Published online by Cambridge University Press: 28 March 2008
THE EMPERORS
Chu Chien-shen, posthumously known as the emperor Hsien-tsung, was born on 9 December 1447 and came to the throne on the death of his father, the restored emperor Ying-tsung, on 23 February 1464; he proclaimed the reign title Ch'eng-hua to begin on the next New Year, almost a full year later. He died on 9 September 1487, three months before his fortieth birthday, having reigned for twenty-three years. His eldest surviving son, Chu Yu-t'ang, then came to the throne at the age of seventeen, having been born 30 July 1470, and under the reign title Hung-chih reigned for eighteen years, dying just a month short of his thirty-fifth birthday, in June 1505. He is known to history by his posthumous temple name of Hsiao-tsung.

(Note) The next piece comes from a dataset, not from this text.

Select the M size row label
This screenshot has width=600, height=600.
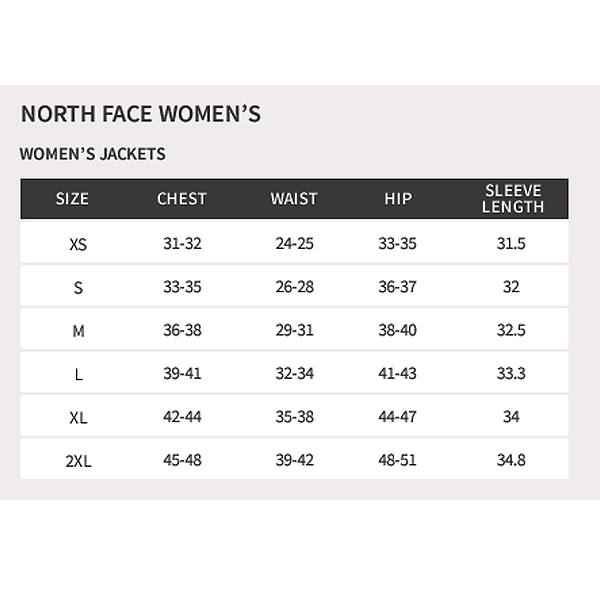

Of the sixteen Ming emperors who reigned between 1368 and 1644, only five passed their fortieth birthdays, and none of those occupied the throne in the century from 1425 to 1521. Yet those short-lived rulers did not die in battle or from accidental causes – unless we accept the quite plausible speculation that several Ming emperors accidentally shortened their lives by taking longevity drugs containing such toxic elements as mercury compounds. Whether that can ever be fully proved, an unhealthy atmosphere enveloped the Ming imperial institution through much of the fifteenth and sixteenth centuries. Throughout the middle years of the dynasty China was ruled by feckless young men whose brief lives tended to be dominated by their consorts, their mothers and grandmothers, and their eunuch servants.